For example, pipelines made out of steel suffer from corrosion if the metal is inhomogeneous in composition, e.g. at the welded joints. An electrochemical cell is formed with two different metals in electrical contact and an electrolyte solution: in the case of a pipeline, moisture and salts around the pipe act as the electrolyte. As a result of electrical current flow, the more electronegative metal will gradually be dissolved with the production of positive ions. Since this process is a fundamental property of the materials involved, it cannot be stopped very easily. However, it can be diverted, so that far less valuable metal objects are corroded instead. This is the sacrificail anode: the pipeline is electrically connected at intervals to buried plates of magnesium. Magnesium has a much more negative electrode potential than iron (-2.38V for Magnesium, versus -0.41V for iron: see Table of standard electrode potentials) and so will form the anode (negative electrode ) of the cell.

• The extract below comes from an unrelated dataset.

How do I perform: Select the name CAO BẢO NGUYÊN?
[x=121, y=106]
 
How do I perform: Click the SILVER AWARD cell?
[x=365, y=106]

Now the electrochemical corrosion does not take place on the expensive steel pipeline but instead on the cheap magnesium plate, which is slowly transformed into magnesium ions.

Zinc and zinc alloys are often used for sacrificial anodes, for example in salt-water cooled marine engines and on yacht propellers. Galvanization (or galvanising) is the process of coating steel with zinc, which then forms both a protective layer and a sacrificial anode.

In order to retain their effectiveness, sacrificial anodes must be replaced at regular intervals as they are consumed.